In November 2020, the Institute of Earth Sciences (ISTerre) in Grenoble, the Cerema in Nice, and the Lebanese University and Notre Dame University in Beirut conducted a campaign to evaluate the structural integrity of buildings impacted by the explosion in the Port of Beirut on 4 August, using vibration.

Ambient vibration can be used to measure the dynamic properties of buildings or bridges as part of structural health monitoring (SHM). This is a non-destructive method that provides information on a building's overall state of damage after an extreme event, like an earthquake or explosion.

This experiment in the Port of Beirut was funded by the National Institute of Sciences of the Universe at the National Centre for Scientific Research (INSU-CNRS) and Research Institute for Sustainable Development (IRD). It involved measuring the dynamic properties of structures using ambient vibration (resonance frequencies and shock absorption). More than 100 buildings were able to be tested in just a few days using a lightweight, tried and tested acquisition system, developed by ISTerre in the early 2000s. These buildings were located at varying distances from where the explosion originated and had known modal parameters before the explosion.
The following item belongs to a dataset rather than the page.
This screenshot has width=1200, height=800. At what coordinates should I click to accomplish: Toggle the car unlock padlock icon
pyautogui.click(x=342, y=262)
Between 2012 and 2014, a similar assessment campaign was carried out in Beirut by ISTerre and Lebanon's Notre-Dame University on a total of 328 buildings (Salameh et. al., 2016). Most were located less than 2 km from the port. The changes in the buildings’ dynamic properties pre- and post-explosion made it possible to analyse the variation according to the level of damage, in relation with the distance from the explosion and the type of construction, evaluate the parameters most sensitive to damage, fine-tune the characterisation methods and break down the damage caused by the explosion and the seismic wave generated.

The initial results confirm the efficiency of modal parameters in detecting damage, but also reveal a wide variety of changes within a group of identical buildings.

1 ISTerre is a mixed research unit, under the supervision of Université Gustave Eiffel, Université Grenoble Alpes, Université Savoie Mont Blanc, CNRS and IRD.